Sevdalı Bulut, daha serbest bir çalışma. İran
minyatürlerini modelleyerek bir masal anlatmayı denemişler. Kuklalar
kullanılmış, animasyon yine dönemine göre vasat (ile vasat altında) kalmış. Anlatım devamlılığı aralıklarla sekteye uğramış
örneğin. Yavaşlığı, teknik zafiyetlerle ilgili değil sadece. Naif bir dili var
ama finali güçlendiren bir seyir izleyememişler. Film çocuklar için mi
üretilmiş belirsiz, kötü adamın yenilgisi dahi aşikârlaşmıyor. Kederli, buruk ve
kötücül bir yönseme var film biterken kendini gösteren.
Filmlere niteliklerinden çok Nazım'la ilgili belge
sayarak bakmak lazım demiştim. Şunu da sormak gerekiyor tabii: bu çizgi filmler
Nazım'ı ne kadar yansıtıyorlar? Çok fazla insanın emeği var ama Nazım kendi o
coşkun tarzını ortaya koyabilmiş mi? Yazdıklarıyla kendini hissettirebilmiş mi?

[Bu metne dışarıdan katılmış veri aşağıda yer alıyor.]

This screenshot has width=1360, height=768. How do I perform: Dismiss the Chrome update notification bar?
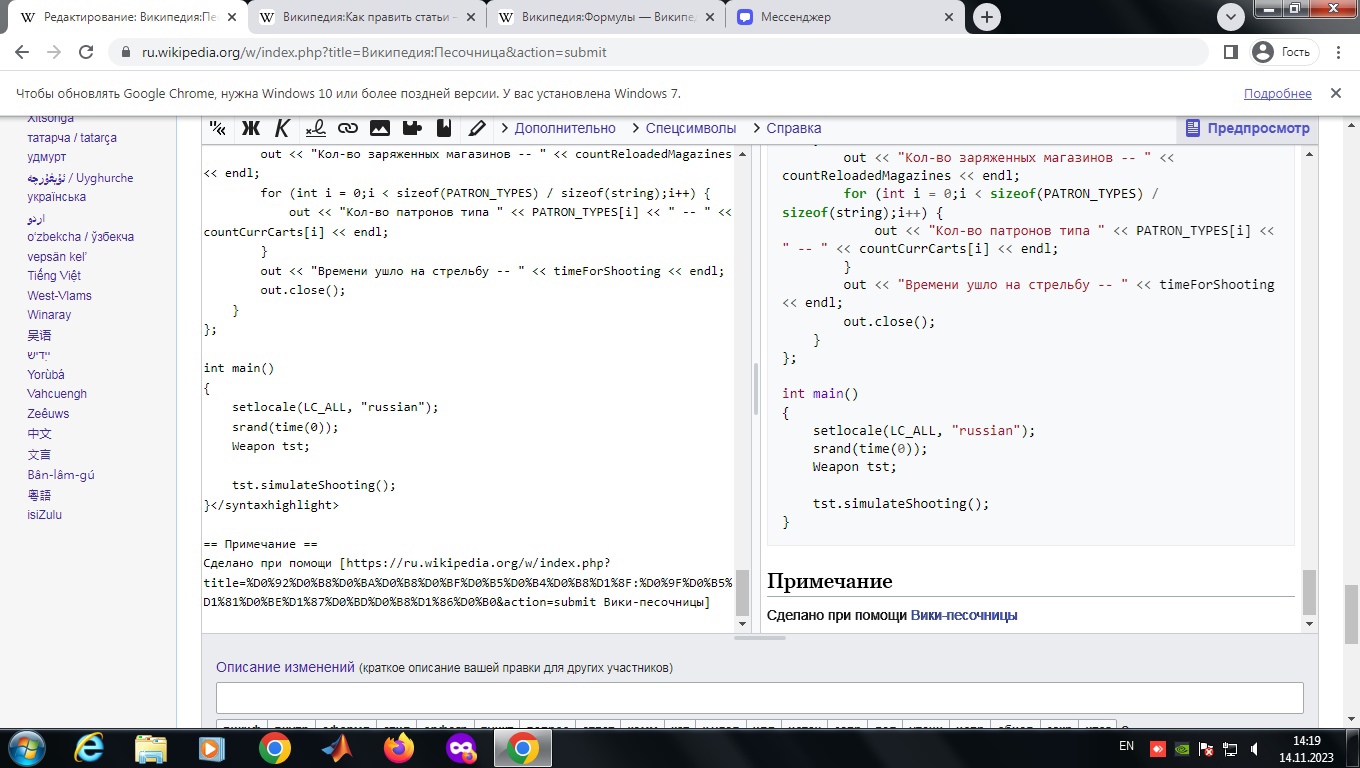(1335, 93)
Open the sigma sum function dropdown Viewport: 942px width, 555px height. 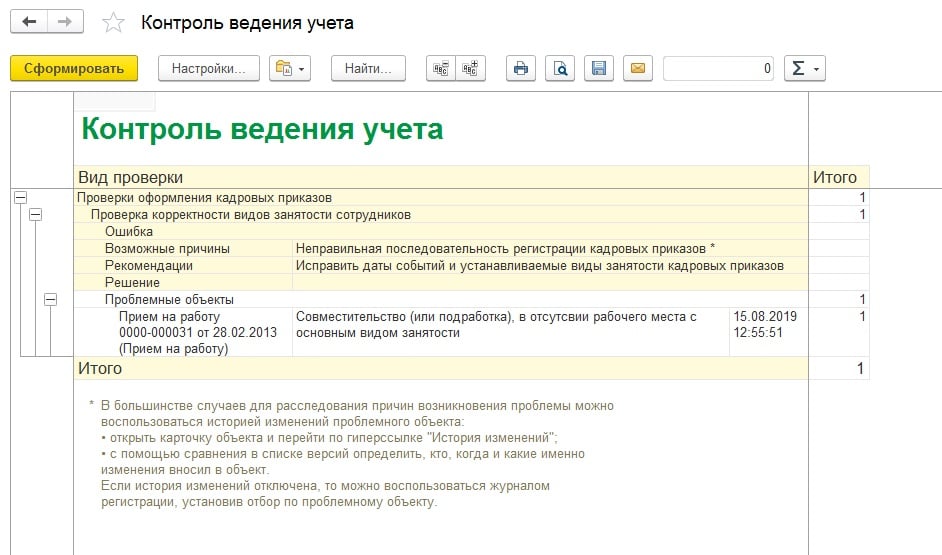(805, 68)
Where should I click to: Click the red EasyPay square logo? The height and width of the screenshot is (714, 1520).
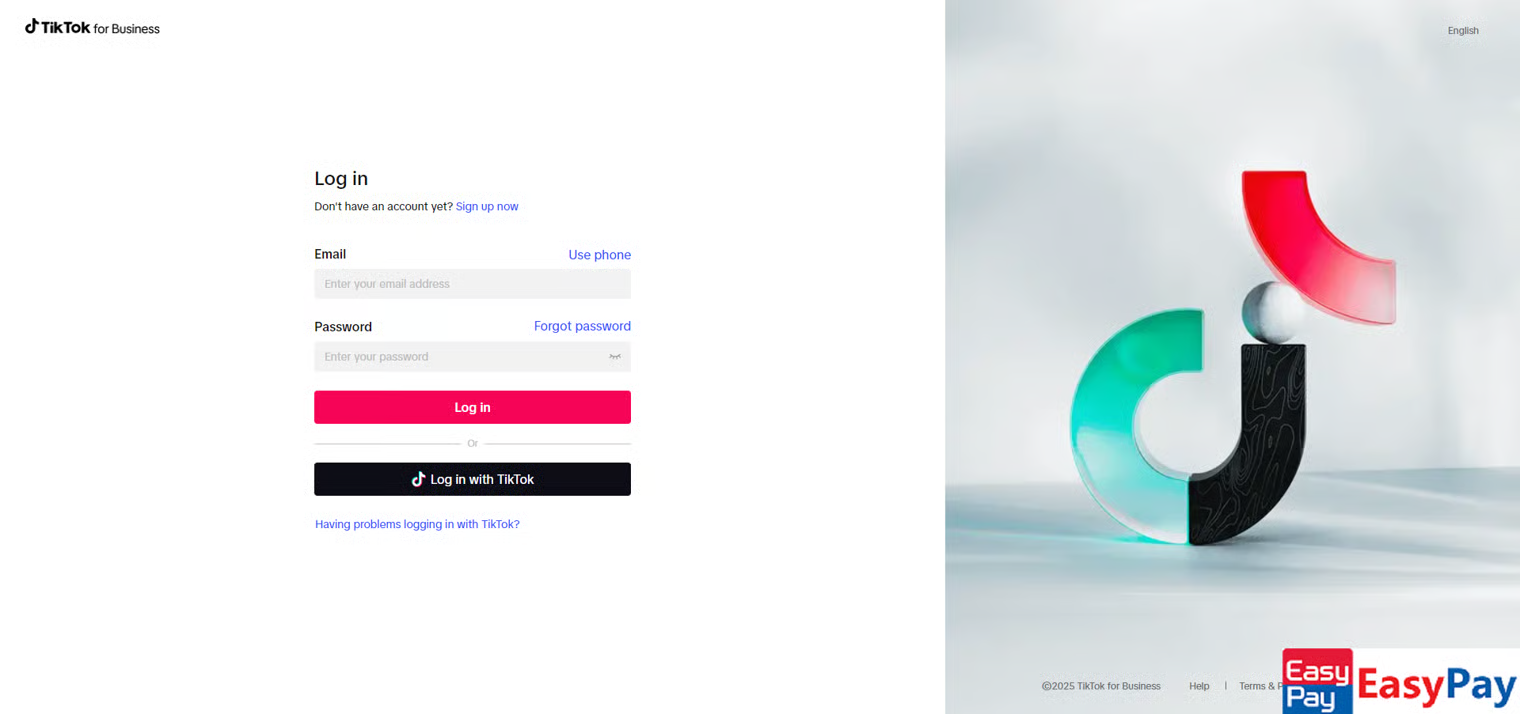click(x=1317, y=681)
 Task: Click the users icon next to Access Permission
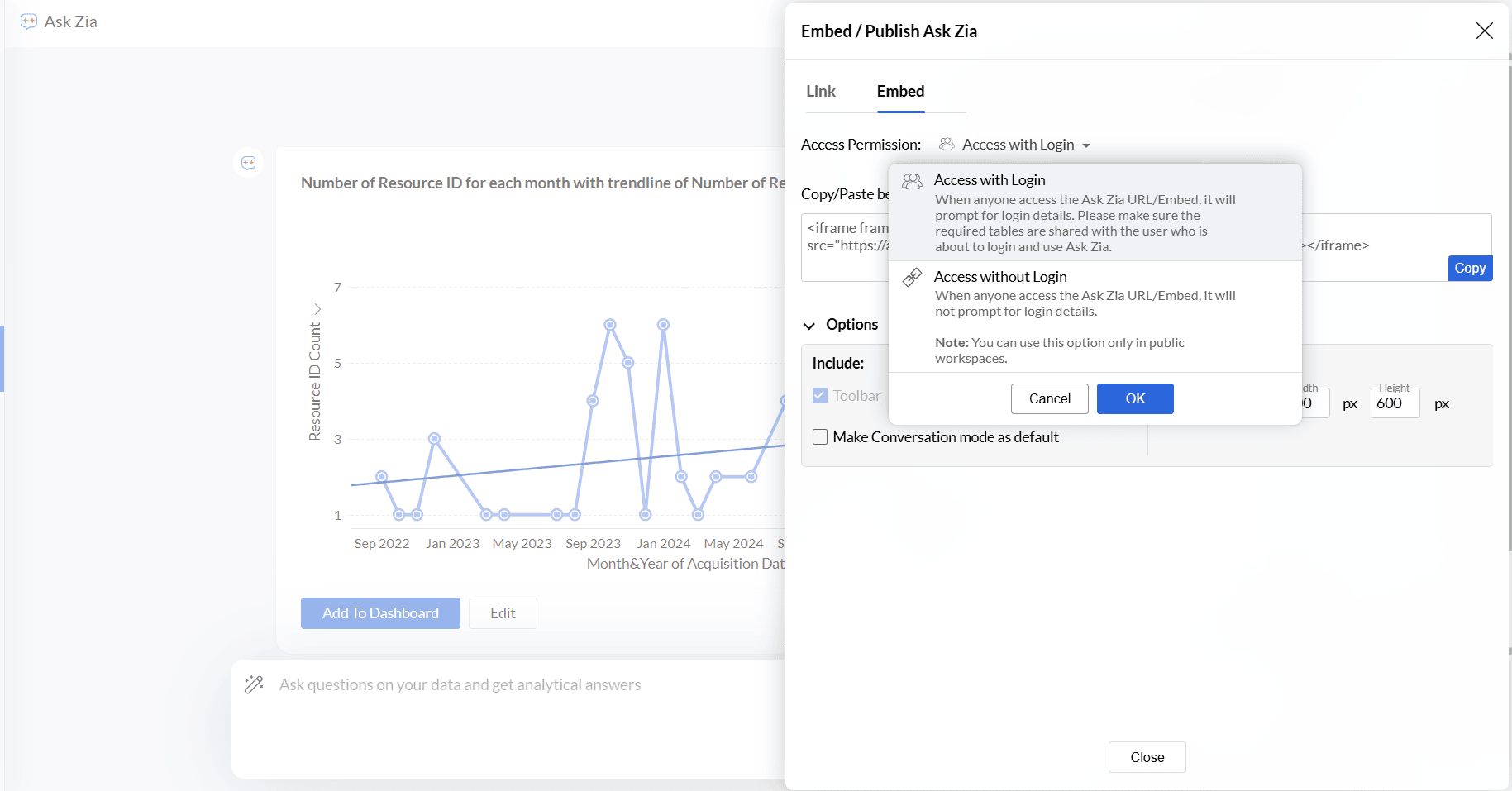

Nazım, bu filmler sayesinde Sovyet Canlandırma Stüdyosunda (Soyuzmultfilm)
çalışan Vera ile tanışmış, arkadaşlığını ilerletmiş ve onunla evlenmiş.
Filmler, en çok buna vesile olmuş gibi geldi bana. Onun dışında ne Nazım
filmlere kendini katabilmiş ne de filmler Nazım'ın dilini taşımaya çalışmışlar.
Büyük şair Nazım Hikmet, bazı animasyonlara senaryo yazmış o kadar.